● WRITTEN EXERCISE
Render the rows below as a numbered list, leaving out any blank lines.

● Interface element records
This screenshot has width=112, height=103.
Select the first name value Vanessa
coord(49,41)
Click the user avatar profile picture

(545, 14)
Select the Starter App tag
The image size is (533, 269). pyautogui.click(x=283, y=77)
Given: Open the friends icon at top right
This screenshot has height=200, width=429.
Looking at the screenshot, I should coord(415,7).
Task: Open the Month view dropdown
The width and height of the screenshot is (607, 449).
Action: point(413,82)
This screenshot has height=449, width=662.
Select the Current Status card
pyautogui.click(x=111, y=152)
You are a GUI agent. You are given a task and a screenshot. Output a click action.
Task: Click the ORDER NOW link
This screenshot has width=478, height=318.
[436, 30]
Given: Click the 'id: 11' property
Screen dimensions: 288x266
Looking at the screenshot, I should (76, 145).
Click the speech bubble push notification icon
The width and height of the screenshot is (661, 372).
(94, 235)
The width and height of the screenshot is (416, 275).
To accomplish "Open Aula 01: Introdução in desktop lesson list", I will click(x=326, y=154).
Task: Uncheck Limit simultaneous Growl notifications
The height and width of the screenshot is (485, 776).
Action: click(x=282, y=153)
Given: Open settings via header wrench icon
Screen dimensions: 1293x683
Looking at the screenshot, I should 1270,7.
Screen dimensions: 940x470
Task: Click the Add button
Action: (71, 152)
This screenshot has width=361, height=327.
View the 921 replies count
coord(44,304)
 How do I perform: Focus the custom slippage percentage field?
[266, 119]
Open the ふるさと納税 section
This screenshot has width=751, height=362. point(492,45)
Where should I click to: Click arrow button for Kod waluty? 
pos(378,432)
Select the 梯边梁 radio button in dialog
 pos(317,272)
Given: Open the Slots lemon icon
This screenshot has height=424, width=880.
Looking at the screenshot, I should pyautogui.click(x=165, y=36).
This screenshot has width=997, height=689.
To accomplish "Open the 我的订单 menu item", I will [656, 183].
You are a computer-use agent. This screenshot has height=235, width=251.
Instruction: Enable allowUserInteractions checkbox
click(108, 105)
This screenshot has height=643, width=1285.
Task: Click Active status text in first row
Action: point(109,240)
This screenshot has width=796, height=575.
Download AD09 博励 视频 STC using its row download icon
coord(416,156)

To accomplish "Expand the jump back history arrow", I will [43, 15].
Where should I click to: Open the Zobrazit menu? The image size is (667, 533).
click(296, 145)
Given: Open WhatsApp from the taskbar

● COMPLETED EXERCISE
1. This screenshot has width=112, height=103.
2. Select the first name value Vanessa
3. coord(49,41)
4. Click the user avatar profile picture
5. (545, 14)
6. Select the Starter App tag
7. The image size is (533, 269). pyautogui.click(x=283, y=77)
8. Given: Open the friends icon at top right
9. This screenshot has height=200, width=429.
10. Looking at the screenshot, I should coord(415,7).
11. Task: Open the Month view dropdown
12. The width and height of the screenshot is (607, 449).
13. Action: point(413,82)
14. This screenshot has height=449, width=662.
15. Select the Current Status card
16. pyautogui.click(x=111, y=152)
17. You are a GUI agent. You are given a task and a screenshot. Output a click action.
18. Task: Click the ORDER NOW link
19. This screenshot has width=478, height=318.
20. [436, 30]
21. Given: Click the 'id: 11' property
22. Screen dimensions: 288x266
23. Looking at the screenshot, I should (76, 145).
24. Click the speech bubble push notification icon
25. The width and height of the screenshot is (661, 372).
26. (94, 235)
27. The width and height of the screenshot is (416, 275).
28. To accomplish "Open Aula 01: Introdução in desktop lesson list", I will click(x=326, y=154).
29. Task: Uncheck Limit simultaneous Growl notifications
30. The height and width of the screenshot is (485, 776).
31. Action: click(x=282, y=153)
32. Given: Open settings via header wrench icon
33. Screen dimensions: 1293x683
34. Looking at the screenshot, I should 1270,7.
35. Screen dimensions: 940x470
36. Task: Click the Add button
37. Action: (71, 152)
38. This screenshot has width=361, height=327.
39. View the 921 replies count
40. coord(44,304)
41.  How do I perform: Focus the custom slippage percentage field?
42. [266, 119]
43. Open the ふるさと納税 section
44. This screenshot has width=751, height=362. point(492,45)
45. Where should I click to: Click arrow button for Kod waluty? 
46. pos(378,432)
47. Select the 梯边梁 radio button in dialog
48.  pos(317,272)
49. Given: Open the Slots lemon icon
50. This screenshot has height=424, width=880.
51. Looking at the screenshot, I should pyautogui.click(x=165, y=36).
52. This screenshot has width=997, height=689.
53. To accomplish "Open the 我的订单 menu item", I will [656, 183].
54. You are a computer-use agent. This screenshot has height=235, width=251.
55. Instruction: Enable allowUserInteractions checkbox
56. click(108, 105)
57. This screenshot has height=643, width=1285.
58. Task: Click Active status text in first row
59. Action: point(109,240)
60. This screenshot has width=796, height=575.
61. Download AD09 博励 视频 STC using its row download icon
62. coord(416,156)
63. To accomplish "Expand the jump back history arrow", I will [43, 15].
64. Where should I click to: Open the Zobrazit menu? The image size is (667, 533).
65. click(296, 145)
66. Given: Open WhatsApp from the taskbar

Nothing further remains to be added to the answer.